Mepronil
- Names: IUPAC name 2-methyl-N-(3-propan-2-yloxyphenyl)benzamide

Identifiers
- CAS Number: 55814-41-0;
- 3D model (JSmol): Interactive image;
- ChEBI: CHEBI:81823;
- ChEMBL: ChEMBL1615095;
- ChemSpider: 37994;
- ECHA InfoCard: 100.120.633
- EC Number: 611-317-4;
- PubChem CID: 41632;
- UNII: QJK1MXY8DW;
- CompTox Dashboard (EPA): DTXSID1037565 ;

Properties
- Chemical formula: C_{17}H_{19}NO_{2}
- Molar mass: 269.344 g·mol^{−1}
- Appearance: Off-white powder
- Density: 1.11 g/cm^{3}
- Melting point: 91.4 °C (196.5 °F; 364.5 K)
- Solubility in water: Slightly soluble (12.1 mg/L, 20 °C)
- log P: 3.66

= Mepronil =

Mepronil is a fungicide used as a seed treatment or foliar spray in agriculture to protect crops from fungal diseases. It was first marketed by Kumiai Chemical Industries in 1981 using their brand name Basitac. The compound is a benzanilide which combines 2-methylbenzoic acid with the O-isopropyl derivative of 3-aminophenol to give an inhibitor of succinate dehydrogenase (SDHI).
==History==
Inhibition of succinate dehydrogenase, the complex II in the mitochondrial respiration chain, has been known as a fungicidal mechanism of action since the first examples were marketed in the 1960s. The first compound in this class was carboxin, which had a narrow spectrum of useful biological activity, mainly on basidiomycetes and was used as a seed treatment. Many further examples of this mechanism of action were developed by crop protection companies seeking compounds with improved properties and mepronil was developed owing to its effectiveness as a foliar application and by seed treatment.
==Synthesis==
Mepronil can be made via the Schotten–Baumann reaction of 2-methylbenzoyl chloride with 3-isopropoxyaniline.
== Mechanism of action ==
SDHI of this type act by binding at the quinone reduction site of the enzyme complex, preventing ubiquinone from doing so. As a consequence, the tricarboxylic acid cycle and electron transport chain cannot function.
== Usage ==
Mepronil has been used since 1981 as a seed treatment to control Rhizoctonia solani on vegetables. It is also used by foliar application to control R. solani on rice, Gymnosporangium fuscum (rust) on pears and Puccinia chrysanthemi on chrysanthemums.

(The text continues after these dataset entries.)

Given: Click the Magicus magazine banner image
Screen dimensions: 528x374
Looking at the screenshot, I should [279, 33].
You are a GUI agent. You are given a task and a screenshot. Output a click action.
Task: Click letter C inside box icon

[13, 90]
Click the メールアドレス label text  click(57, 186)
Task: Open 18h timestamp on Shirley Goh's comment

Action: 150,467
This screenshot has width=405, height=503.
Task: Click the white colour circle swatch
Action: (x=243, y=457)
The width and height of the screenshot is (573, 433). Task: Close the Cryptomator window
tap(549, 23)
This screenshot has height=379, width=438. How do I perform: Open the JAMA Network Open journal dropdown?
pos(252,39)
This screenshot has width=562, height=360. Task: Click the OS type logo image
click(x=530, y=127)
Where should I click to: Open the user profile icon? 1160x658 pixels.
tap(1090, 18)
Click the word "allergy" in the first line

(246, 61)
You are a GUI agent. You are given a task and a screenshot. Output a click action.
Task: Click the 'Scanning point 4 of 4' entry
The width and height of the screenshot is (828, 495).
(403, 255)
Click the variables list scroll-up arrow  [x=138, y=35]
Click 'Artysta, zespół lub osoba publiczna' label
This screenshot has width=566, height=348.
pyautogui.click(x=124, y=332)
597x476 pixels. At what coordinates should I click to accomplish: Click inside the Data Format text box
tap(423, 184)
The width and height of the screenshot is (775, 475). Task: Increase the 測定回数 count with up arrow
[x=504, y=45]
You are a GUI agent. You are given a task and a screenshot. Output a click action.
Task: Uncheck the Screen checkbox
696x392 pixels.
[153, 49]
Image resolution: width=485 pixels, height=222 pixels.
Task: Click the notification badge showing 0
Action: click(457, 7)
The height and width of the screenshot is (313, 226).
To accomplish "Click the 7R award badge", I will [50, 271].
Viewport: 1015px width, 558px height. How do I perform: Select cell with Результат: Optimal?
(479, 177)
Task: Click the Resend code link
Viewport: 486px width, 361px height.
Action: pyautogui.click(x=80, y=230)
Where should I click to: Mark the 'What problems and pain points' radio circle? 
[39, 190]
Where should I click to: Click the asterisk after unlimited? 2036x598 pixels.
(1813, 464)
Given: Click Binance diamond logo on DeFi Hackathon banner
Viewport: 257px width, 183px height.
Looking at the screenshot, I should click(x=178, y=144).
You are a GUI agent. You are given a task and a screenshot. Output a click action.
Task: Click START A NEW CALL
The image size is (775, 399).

As of 2024 it is no longer registered for use, having been superseded by alternative SDHI products.
== Resistance management ==
Fungal populations have the ability to develop resistance to SDHI inhibitors. This potential can be mitigated by careful management. Reports of individual pest species becoming resistant are monitored by manufacturers, regulatory bodies such as the EPA and the Fungicides Resistance Action Committee (FRAC). The risks of resistance developing can be reduced by using a mixture of two or more fungicides which each have activity on relevant pests but with unrelated mechanisms of action. FRAC assigns fungicides into classes so as to facilitate this.
==Brands==
Mepronil is the ISO common name for the active ingredient which is formulated into the branded product sold to end-users. Basitac was the brand name used for Kumiai's products.